These days, it seems gingers are all the rage. That might be true, but I can tell you one thing, no matter the trends, I will stay true to this ginger. Gavin James is and out and proud singer/songwriter from Dublin, Ireland, a home to many good-looking redheads. I first discovered his music via his cover of Etta James' "At Last", which I still love. Right away, I searched for more music, but it was tough to find in the United States. Thankfully, that changed recently, with the release of the live collection, 'Live at Whelans'.

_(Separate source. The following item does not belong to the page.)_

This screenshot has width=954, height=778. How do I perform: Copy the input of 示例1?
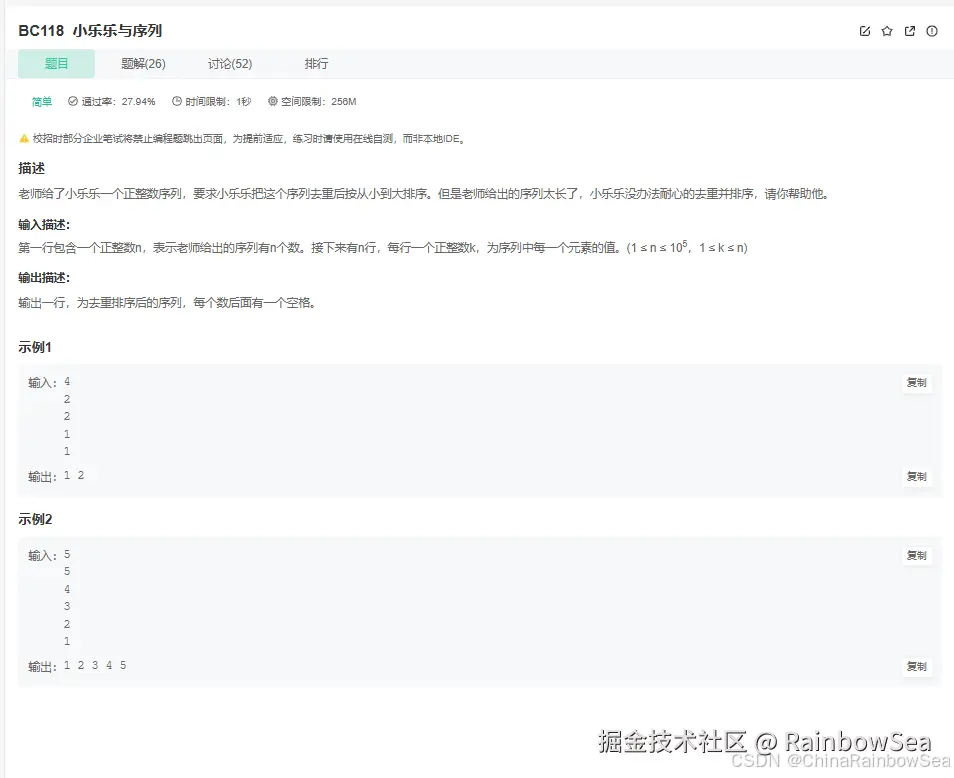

Like I said, I was eagerly awaiting the opportunity to support Gavin James, so I purchased 'Live at Whelans'. I couldn't wait to load it in my iTunes and hit play. And that it something I have done time and time again since then. I just can't get enough. The album starts off with cheers and an acoustic guitar, followed by the beautiful voice of Gavin James, which floats through the air with a lightness and flutter, only to reveal a strength and passion. He sings "For You", a stunning song about unrequited love we all know far too well. That is followed by "Nervous", a song that still charms my heart. This is Gavin singing "Nervous".
There is something so real about "I Don't Know Why", and the love so palpable, I find it almost intoxicating. That time when you are approaching someone you care about, but feel th eneed to tell them how you feel. The next song is much more grounded, as you would expect from a song titled "Coming Home". You feel the emotions of missing someone you love, so real and hard. When the crowd joins him on the chorus, there is real power in those shared emotions. When I first saw the song name of the next entry, I was thinking it was a cover of the great song by Harold Arlen and Ted Koehler, "When The Sun Comes Out", but I quickly learned I was mistaken, it is another original by James, and it is a beauty. This is "Till The Sun Comes Up".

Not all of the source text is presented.